We live in an imperfect world. But we must believe, if God was wise to set into motion what the world has become, that this imperfect world is the best way to a better world, the best world of all. Offences must happen in this world, said Jesus. And no doubt when he said this the offence of his own crucifixion was not out of his view, the greatest offence that must take place, and ordained by God as the Bridge to allow all to pass who would enter into this better world. What’s remarkable about Jesus’ statement on the necessity of offences is that they pertain even to little ones being offended, be they disciples or actual children. “It is impossible,” said Jesus, “but that offences will come: but woe unto him, through whom they come! It were better for him that a millstone were hanged about his neck, and he cast into the sea, than that he should offend one of these little ones” (Luke 17.1, 2.) Only God can entirely understand why horrors like molestation and persecution must take place.
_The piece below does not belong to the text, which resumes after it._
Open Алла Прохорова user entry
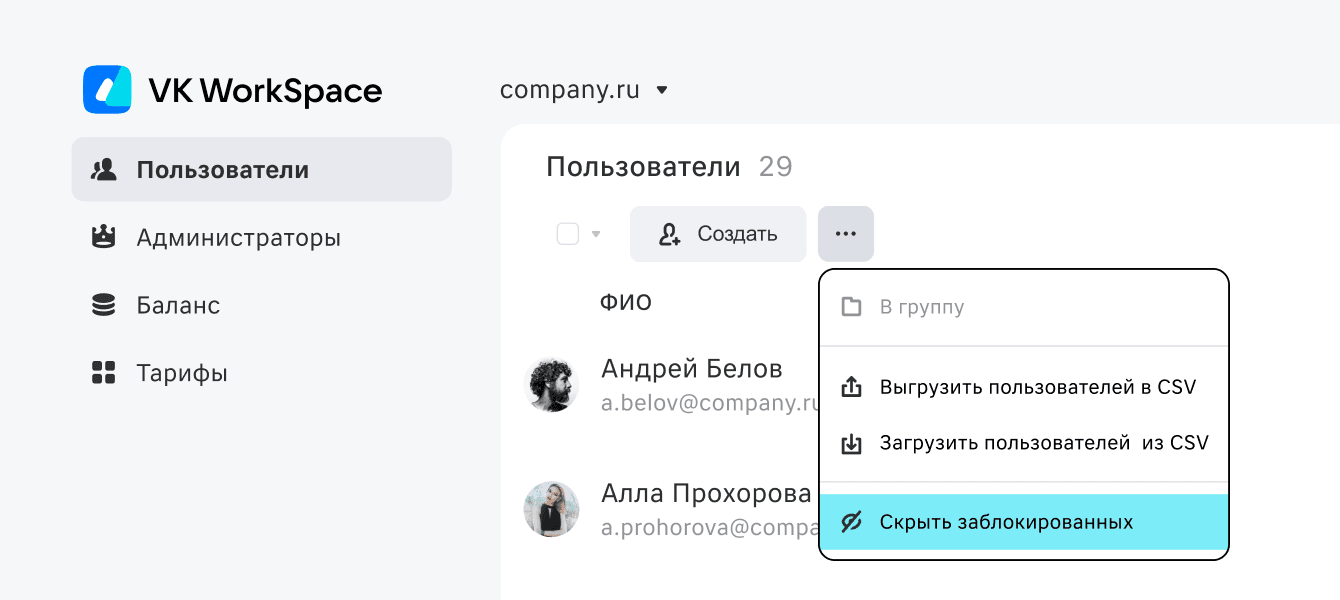The height and width of the screenshot is (600, 1340). pyautogui.click(x=705, y=494)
But then, woe unto him, through whom they come! Jesus himself will punish those through whom these offences come. This prophetic certainty can be a mighty preventive against the victim being catapulted into a depression leading to suicide, if only someone would tell him about it before it’s too late! It is a fact needing to be thundered from judgment seats and pulpits everywhere! It would surely prevent many suicides and be a departure point from which to reverse the depression caused by the offence. The promise of Jesus is rendered all the more weighty and menacing if the offender be guilty of causing to his victim, not only an offence, but an unmentionable one, and not only that, but a suicide resulting from the offence, and then an immediate, permanent stay in hell because of that self-murder. What fierce punishment in hell will that person endure who is guilty of prompting another soul to suffer the same destiny?! Is the greater penalty the offender will receive an incentive for the victim to commit suicide? Hardly, for who wants to go to hell?
Informing victims of molestation that the Lord of the universe will yet take matters of judgment into his own hands, this is not liable to promote a spirit of vengeance. On the contrary, this knowledge tends to create peace of heart because the spirit of vengeance is turned over to God. Hurt ones must let the saying of God, then, sink down into their ears, “Vengeance is mine; I will repay” (Romans 12.19.) God does not pledge in vain! Lingering injustice that seems will go on indefinitely, this is what tends to cause bitterness and self-destruction.
Now, can it be wrong to comfort hurt souls with what Jesus and the Father promise? Jesus promises to crush the offenders! The Father promises to take vengeance! The Holy Spirit is a fire hotter than hell itself! Christendom has lately so misinterpreted the command to be inoffensive that it has become ashamed of some of the most precious promises that are just now most needing to be spoken into the ears of the most needy! Let’s not be afraid nor embarrassed of God’s own promise, ‘VENGEANCE IS MINE; I WILL REPAY.’ And let’s find our own selves under the cloak of Jesus’ blood, by faith, by trust, by confidence, in order that the almighty vengeance of God may pass over us without consequence. Look to Jesus and be forgiven of all your offences. This Jesus of Nazareth who was crucified God did raise from the dead, the Bible says. “Neither is there salvation in any other: for there is none other name under heaven given among men, whereby we must be saved” (Acts 4.12.) Forget about suicide; don’t leap into hell but into Jesus’ arms instead.